San Jose police union boss charged with importing and distributing synthetic fentanyl

Segovia was charged with "attempt to illegally import a controlled substance in connection with a scheme to bring synthetic opioids into the country."

Joshua Young North Carolina

On Monday, a criminal complaint was filed against 64-year-old Joanne Marian Segovia, the Executive Director of the San Jose Police Officers’ Association (SJPOA), over an alleged scheme to import synthetic opioids into the US and then distribute the drug, which is similar to fentanyl.

According to the Justice Department, Segovia was charged with "attempt to illegally import a controlled substance in connection with a scheme to bring synthetic opioids into the country and distribute them throughout the United States."

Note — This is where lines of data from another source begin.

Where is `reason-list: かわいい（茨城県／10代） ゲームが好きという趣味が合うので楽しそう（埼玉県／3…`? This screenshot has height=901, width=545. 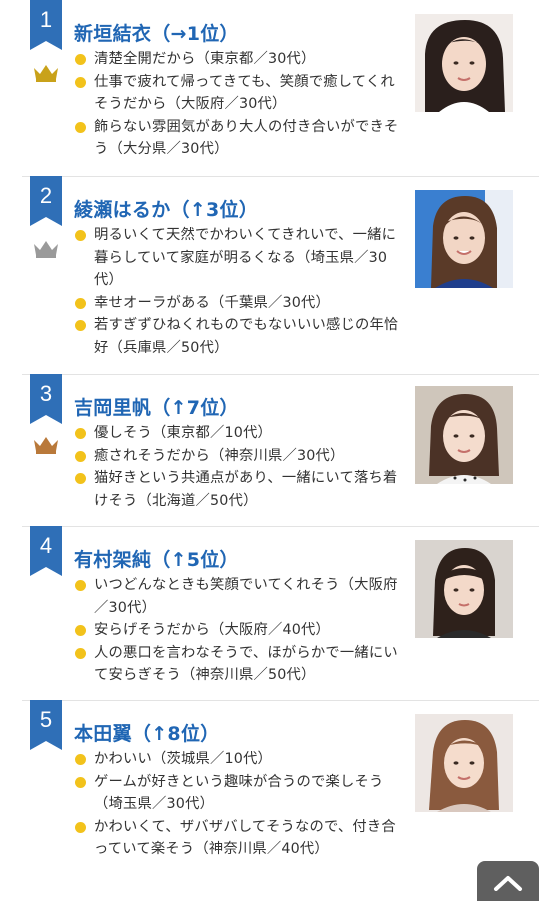
reason-list: かわいい（茨城県／10代） ゲームが好きという趣味が合うので楽しそう（埼玉県／3… is located at coordinates (239, 804).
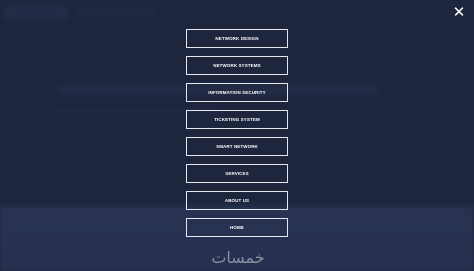 The height and width of the screenshot is (271, 474). Describe the element at coordinates (237, 174) in the screenshot. I see `menu-item-services: SERVICES` at that location.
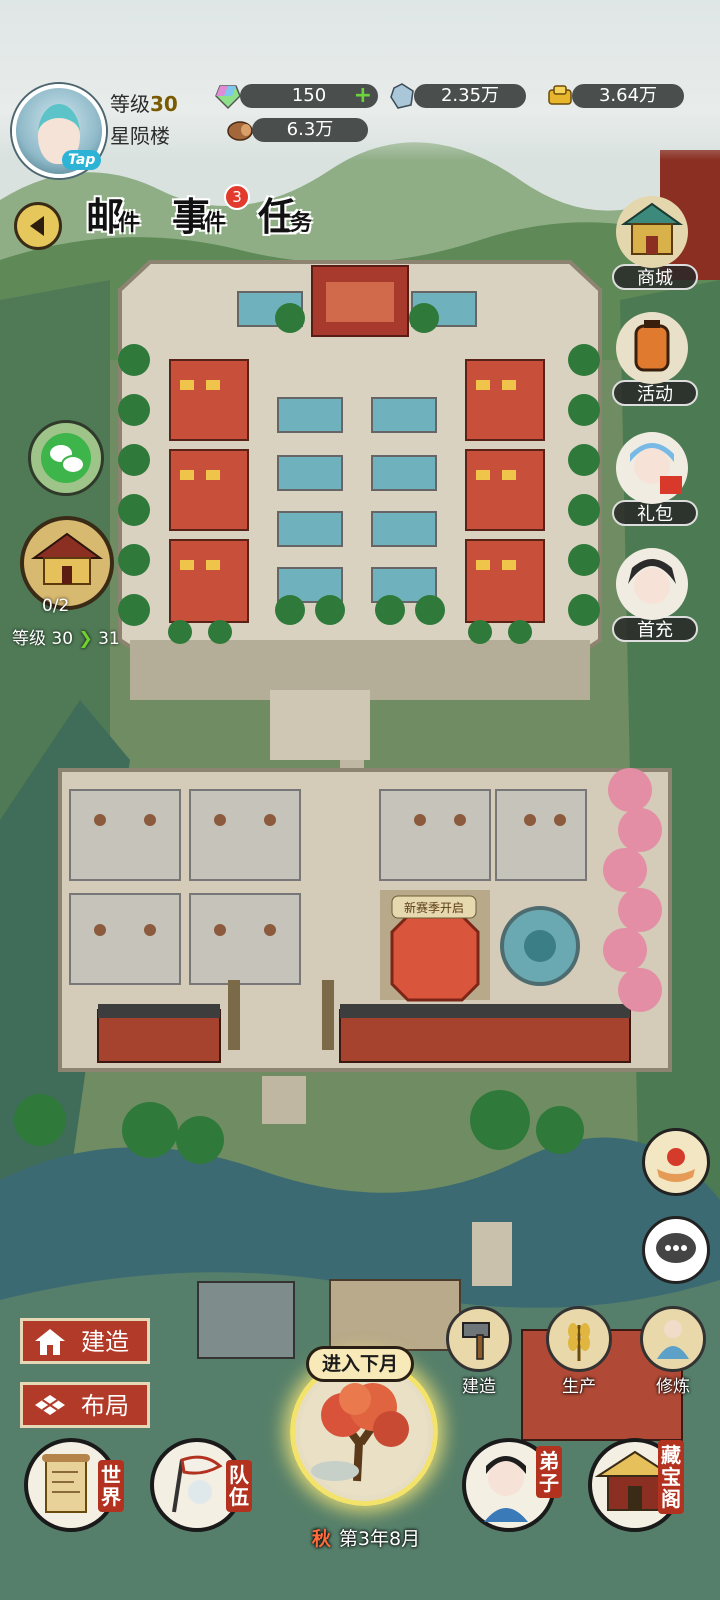  I want to click on treasure-char-2: 宝, so click(671, 1477).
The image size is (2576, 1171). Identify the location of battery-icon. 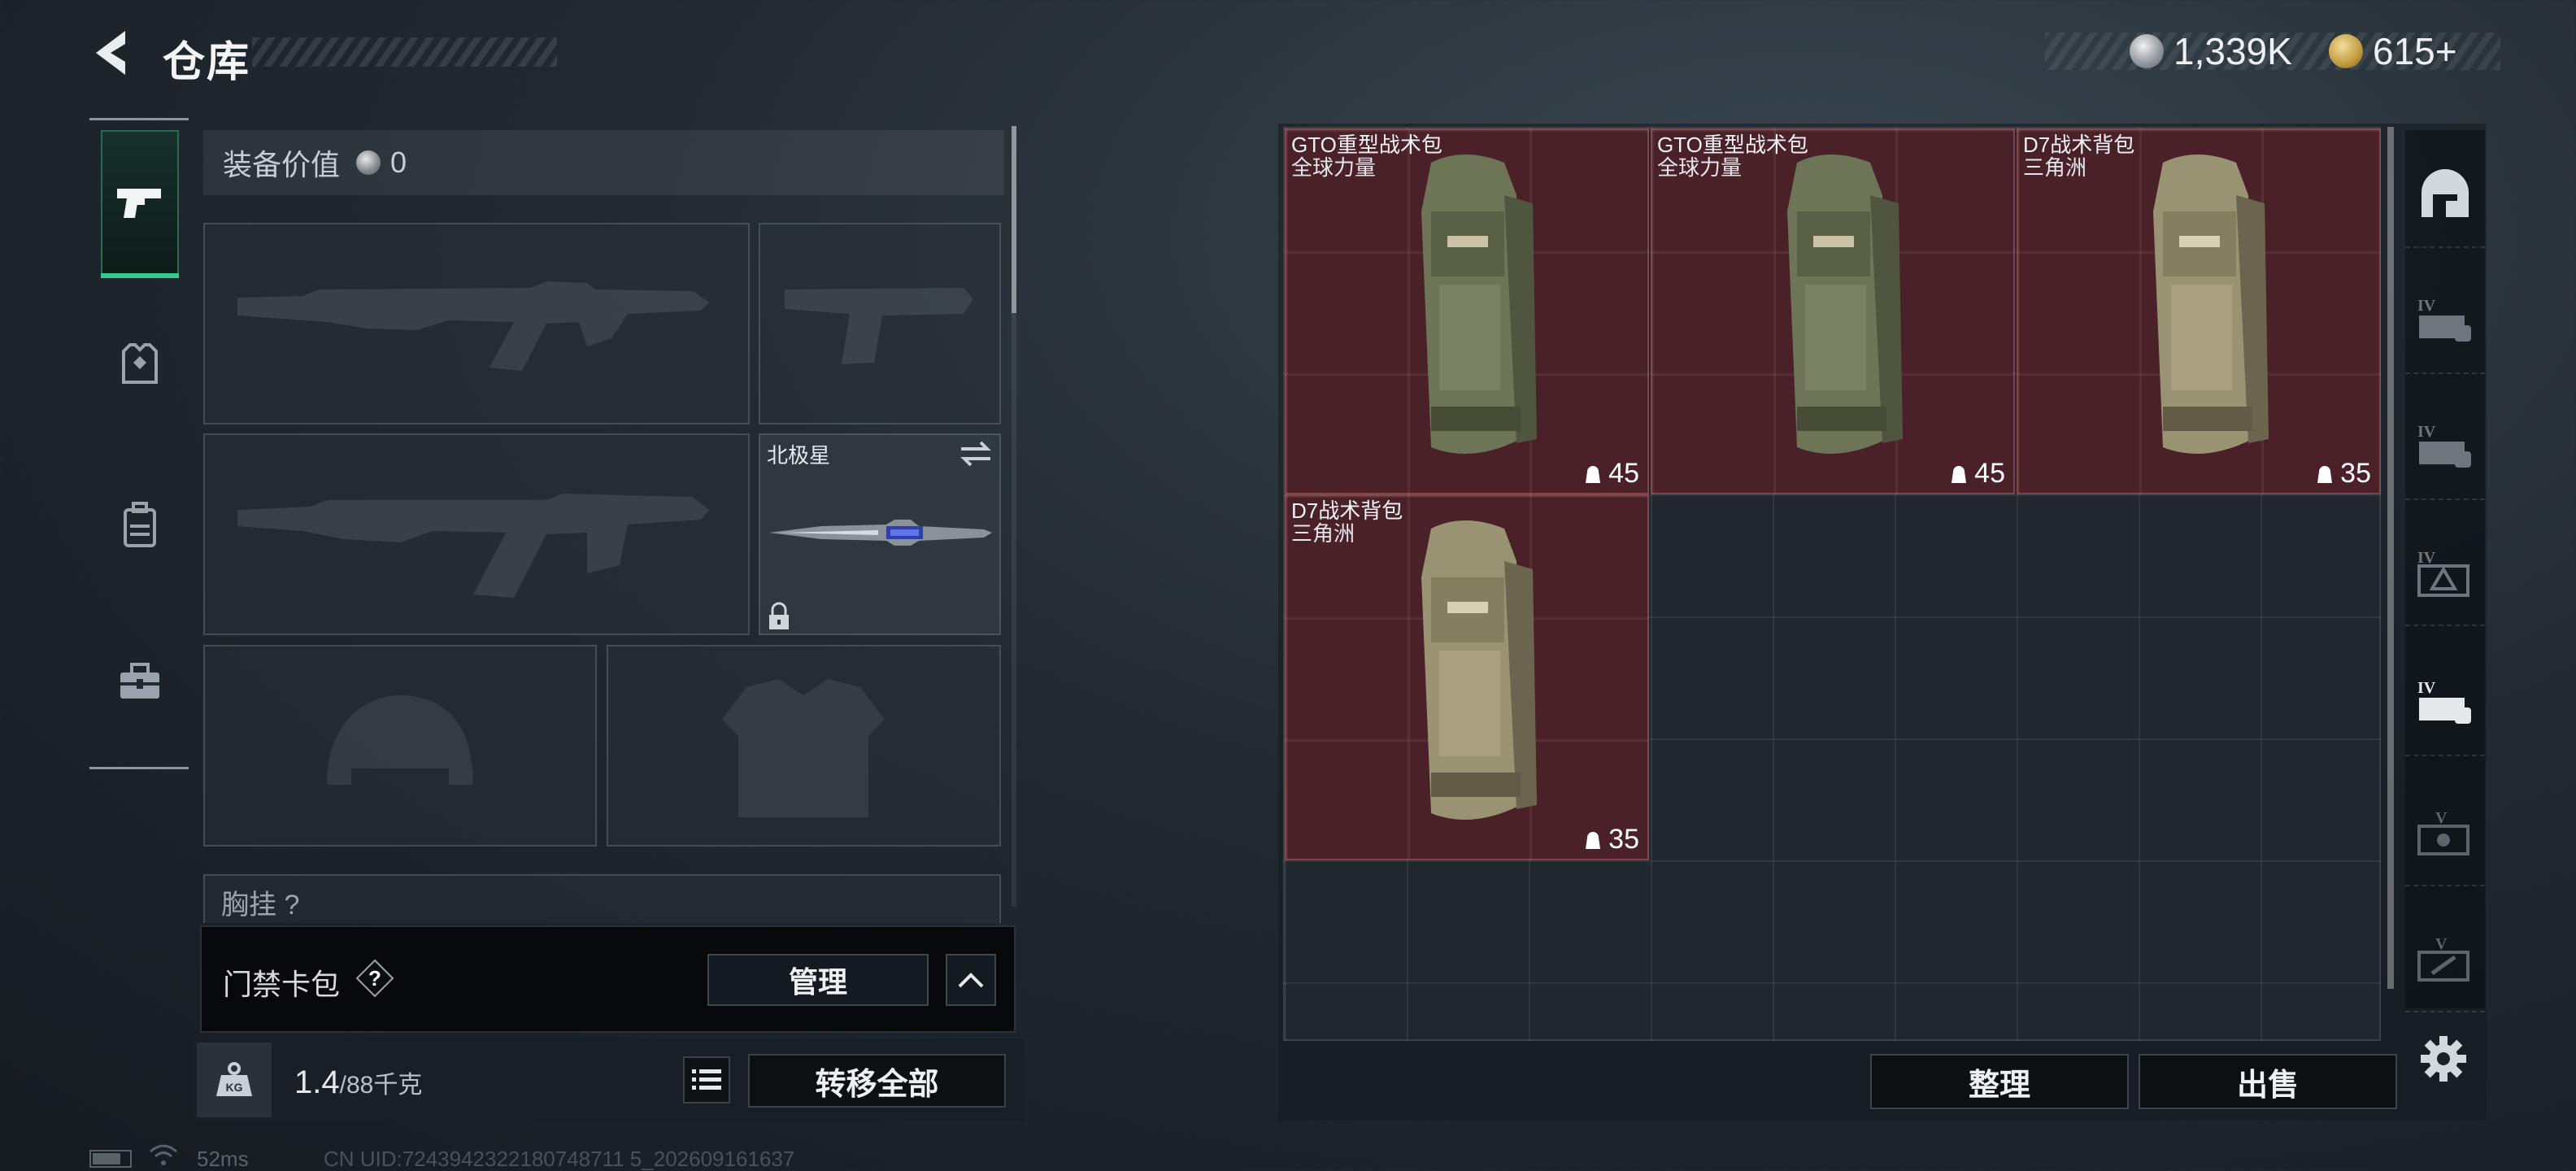
(111, 1159).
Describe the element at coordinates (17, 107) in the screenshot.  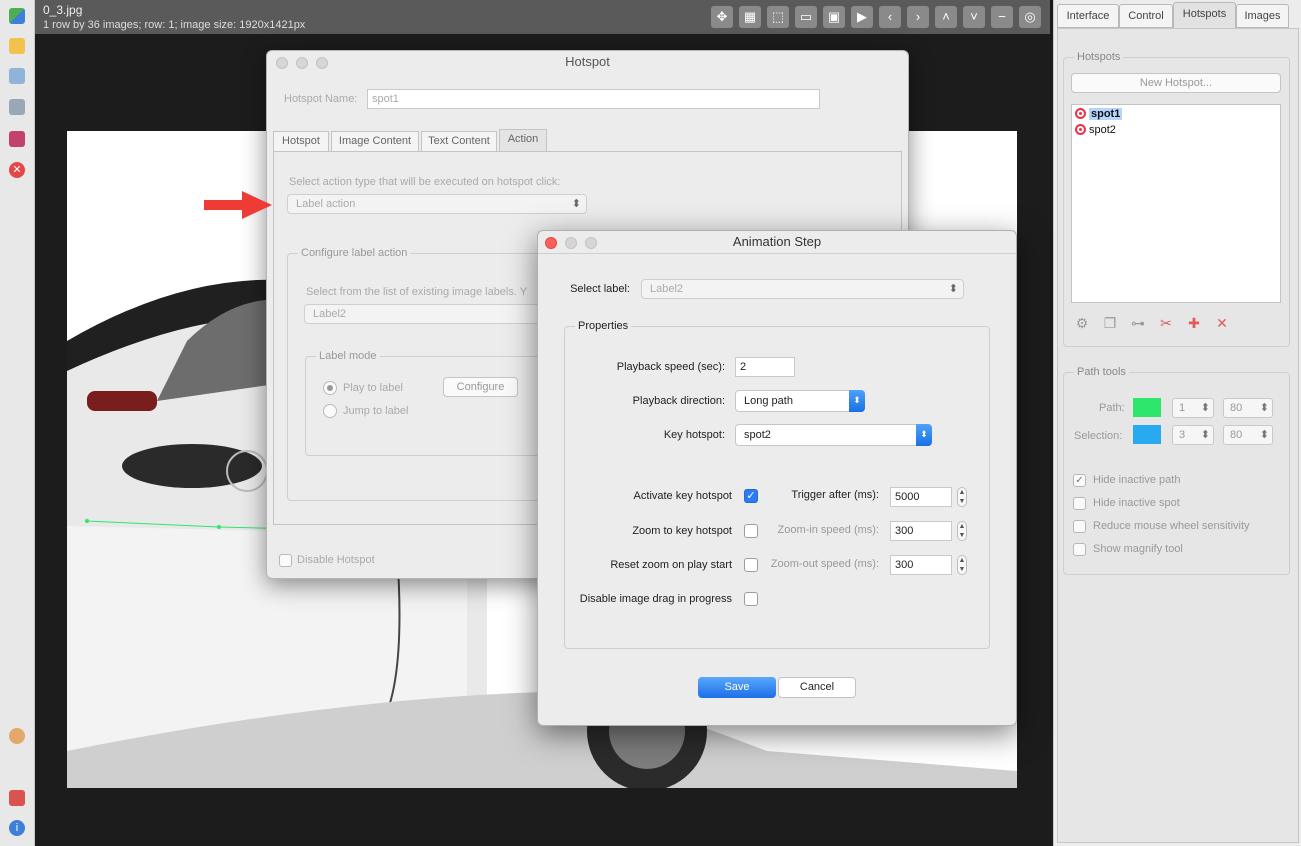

According to the complaint, which was announced by Homeland Security Investigations Special Agent in Charge Tatum King and United States Attorney Ismail J. Ramsey, Segovia allegedly ordered thousands of pills to her house, both opioids and other varieties, using her home and work computers. She allegedly operated as part of a network that was bringing drugs into the San Francisco Bay Area for wider distribution.

Segovia allegedly had 61 shipments with labels such as Chocolate and Sweets, Gift Makeup, and Wedding Party Favors delivered from Singapore, India, Hungary, and Hong Kong. The packages were mailed to her home between October 2015 and January 2023.

Authorities began intercepting the packages between July 2019 and January 2023 and discovered the synthetic opioids Tapentadol and Tramadol.

Segovia allegedly used her San Jose Police Officers’ Association office to distribute the drugs, which were valued in the thousands of dollars.

According to the complaint, she used a San Jose Police Officers’ Association UPS account to send one package to a woman in North Carolina.

Segovia was interviewed by federal authorities investigating her activity in February 2023 but allegedly continued to order and distribute the controlled substances after that initial conversation. 

A package containing valeryl fentanyl that originated from China and was addressed to Segovia on March 10, 2023, was intercepted by agents on March 13 in Kentucky.

The case is being prosecuted by Assistant US Attorney Joseph Tartakovsky and Segovia could face 20 years if convicted.